In response to the 1920 Census (AIR), Congress capped the HoR membership at 435. W/o this law, how many reps would we have today?

Estimated 300,000,000 people and 1 rep per 30,000.

Looks like about 10,000 members.

Ballpark figure: 8700. Now that would make joint sessions fun!

The 2000 census had about 280,000,000 people. I don’t know the details of the law you referred to but the 1910 census showed about 91,600,000 and 1920 was about 105,000,000. So I don’t know which census figure the 435 was based on.

Some adjustment made have to be made for the fact that some states made not deserve even one representative based on population but are guaranteed one.

Also, I think, the census figures are people not citizens, though the representation would likely be based on citizens.

646,952 / 193,167 x 435 = 1457 Representatives
That is a ballpark figure which assumes we kept the same average size of a Congressional district between 1900 and 1920.

Another ballpark figure is
272,690,813 / 106,461,000 x 435 = 1114 Representatives
This is 1999 population estimated divided by that for 1920, times 435. Population estimates are from:
This is an even less precise figure, for obvious reasons.

A more accurate figure would simply be, the total population from the 2000 census, divided by the average size of Congressional districts in 1920. If my luck improves, I’ll provide those figures in a bit.

Oops.
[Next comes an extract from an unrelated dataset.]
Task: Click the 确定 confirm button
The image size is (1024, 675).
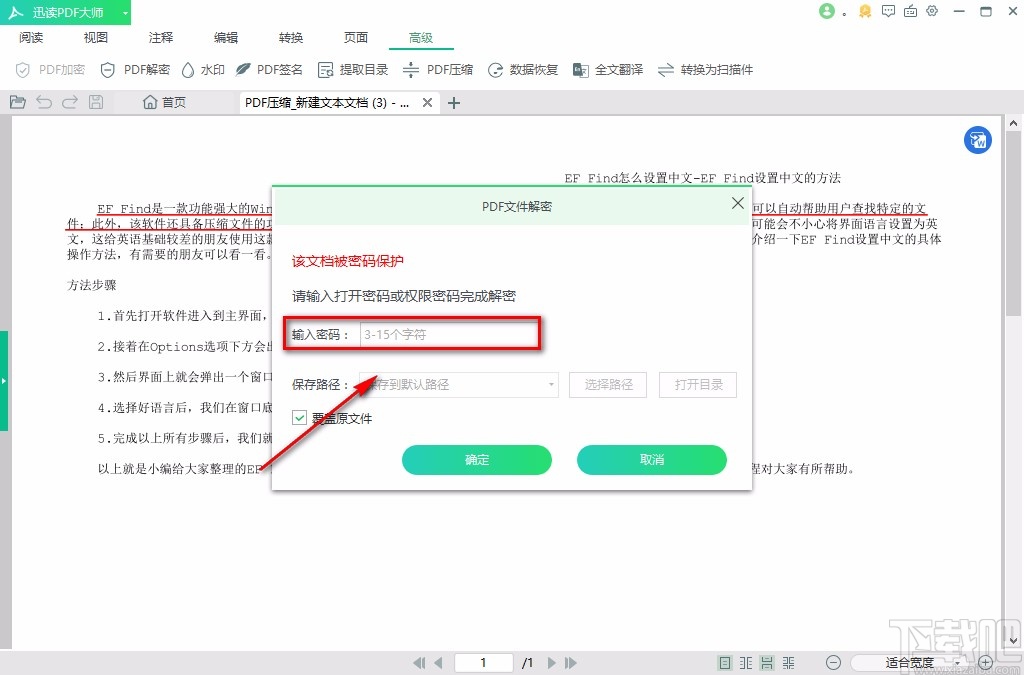Action: [x=477, y=460]

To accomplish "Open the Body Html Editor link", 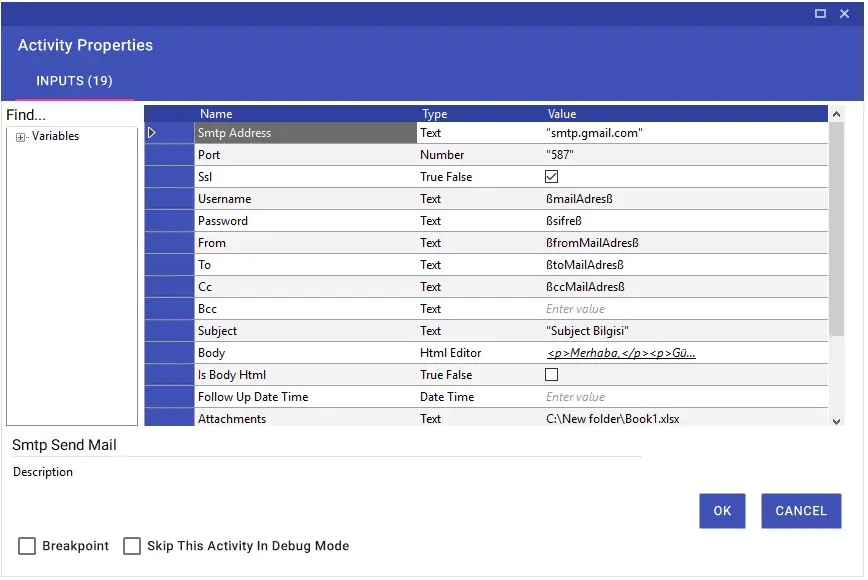I will (621, 353).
I guess aahala provided pretty much what I want. 280,000,000 / (105,000,000 / 435) = 1160 Representatives. About as large as the United Kingdom’s House of Lords (at least before the recent reforms).

Congressional Apportionment–Historical Perspective

Congressional Apportionment–How it’s Calculated

Computing Apportionment

Isn’t the primary purpose of the Census to decide how to apportion House seats? I would think that they would be concerned with the same thing, whatever that is.